Reduced West Coast Mainline train services plan opposed
The option to reduce some train services across the West Midlands have been branded unacceptable by transport bosses.
The Department for Transport (DfT) consulted passengers on how the new West Coast Main Line franchise, starting in 2018, could operate.
One option is fewer trains to stop at Wolverhampton, Coventry, Birmingham International, Sandwell and Dudley.
Transport for West Midlands (TfWM) said it would damage the economy.
Commuters would also be affected as it would become "almost impossible to commute between some of the region's key cities", the group, part of the West Midlands Combined Authority (WMCA), said.
In the proposals, the DfT said although some services are busy at peak times, there were times where the level of service "might not reflect the level of demand at stations".
"In these cases we are interested in understanding whether there may be opportunities to adjust the level of service at stations which might enable wider benefits to be delivered elsewhere.
"For example reducing the number of stops required at intermediate stations... could enable reductions in the overall journey time to Birmingham, Manchester, Liverpool or Glasgow or for potential new journeys to be offered."
It said that capacity for additional train services on the West Coast Mainline, currently run by Virgin, was limited and would remain so until HS2 was operating.
Construction on the first phase of the high-speed rail link between London and Birmingham is expected to start in 2017.
Councillor Roger Lawrence, transport lead on the WMCA, said he accepted rising passengers numbers needed addressing and that they were putting other options forward to the DfT.
"While we recognise the pressing need to squeeze more capacity out of the existing line it should not come at the expense of fewer inter-city services at key West Midlands stations. That would be wholly unacceptable," he said.
Its proposals include longer car trains, opening up more first class seating at times and address the "significant difference" between peak and off-peak fares.

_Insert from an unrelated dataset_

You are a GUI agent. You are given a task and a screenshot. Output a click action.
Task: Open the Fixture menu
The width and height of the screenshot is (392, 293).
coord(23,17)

A spokesperson from DfT said: "Reducing the number of stops on less busy parts of the network to reduce journey times is just one option we sought views on - alongside the potential for new services and how to improve connections with other trains.
"We are determined to improve journeys for InterCity West Coast passengers.
"Our consultation sought feedback on what passengers want from their journey in a wide number of areas including how the operator can best meet passenger demand.
"Reducing the number of stops on less busy parts of the network to reduce journey times is just one option we sought views on - alongside the potential for new services and how to improve connections with other trains.
"No decisions have been made and the responses to the consultation will inform next steps."